Motherhood should be taught at schools
We have all had that moment. when the winner of the award is called upon stage and she thanks her mother, reminding us that motherhood is the most important job in the world. The moment is often accompanied by tears of joy and other things which should not be in open display for public consumption. Granted! I have had a few kleenex moments of my own. And I will be the first to vote in favour of any assertion that cites motherhood as the most important job around, but why aren’t we regulating this business?
If social grant statistics are anything to go by the motherhood industry is one of the fastest growing over the last decade. people are seriously taking up god on his suggestion to populate the world and to marry of course.
As often as it is said that children are the future perhaps it wouldn’t be such a bad idea to have formal training for the people who are responsible for that future. Motherhood should be an academic course taught at schools. I know the feminists are going to have my head for this one, so before the guards take me to the gallows let me go for the jugular.
The very idea that motherhood is an instinctive affair is not only utopian it is fast disapproving its own validity. I have a problem trusting a gender that at times have been known to dump babies in trash bags, and abort them at the ages of twelve.
Now of course these things always happen because of other social pressures, chief of which is the lacking of available male support.
Studies have suggested that up to 40% of South African children grow up without fathers. Surely as useful as a social grant would be (I use the term loosely because by modern standards R300 is anything but useful) we need a stronger support system for young and first time mothers.
We live in a society where cultural convention trumps social responsibility and very often young single mothers are ostracised because they are viewed as spoilt goods. The underlying objective of having motherhood as an academic course available at our schools would be to create a conducive support structure for women who are going through this, so they can engage in dialogue with each other.

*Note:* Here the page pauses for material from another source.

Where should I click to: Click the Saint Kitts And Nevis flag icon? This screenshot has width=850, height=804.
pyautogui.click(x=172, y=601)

But more over it will provide an opportunity to take away the stigma that comes with early single parenting. As young people with or without children start speaking openly about these issues it creates a greater sense of community.

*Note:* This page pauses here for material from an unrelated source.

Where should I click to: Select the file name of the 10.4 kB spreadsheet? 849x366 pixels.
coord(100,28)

There are many who would in turn argue that the implementation of such a thing would advocate for a more patriarchal society then the one we already have, to them I would say maybe in this instance patriarchy isn’t such a bad word. In many middle eastern countries where initiatives like this are common place studies have shown that family dynamics and social support far exceed that which is available in developed countries.

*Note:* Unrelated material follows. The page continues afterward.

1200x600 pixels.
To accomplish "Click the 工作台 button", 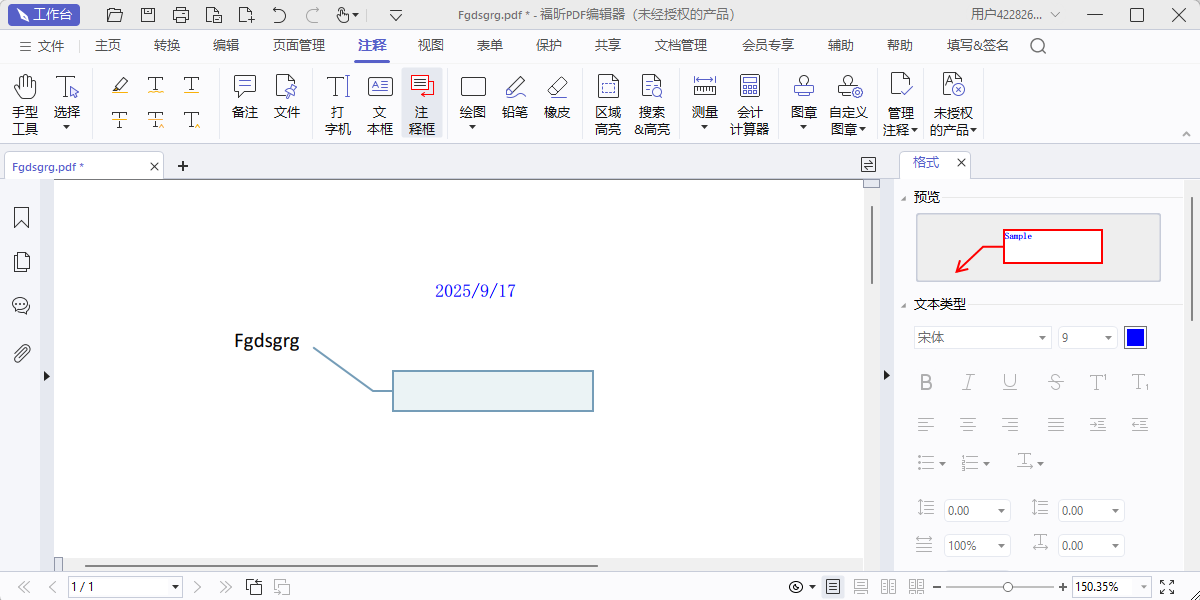I will [43, 15].
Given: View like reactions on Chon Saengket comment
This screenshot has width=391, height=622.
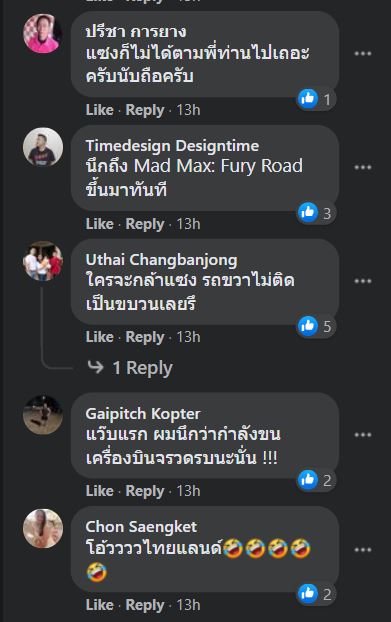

Learning motherhood does not mean that it takes away a mother’s right to decide on their child’s future, but it would be a great start towards making sure that mothers know the options that are available to them. Be it from little things like how to help you kids in school to even more important ones like when to vaccinate and for what. We can longer afford to sweep under the carpet the many social problems that arise from bad parenting. We need to reverse the trend and start actively taking action is raising our future. As the cliché goes, it takes a village to raise a child.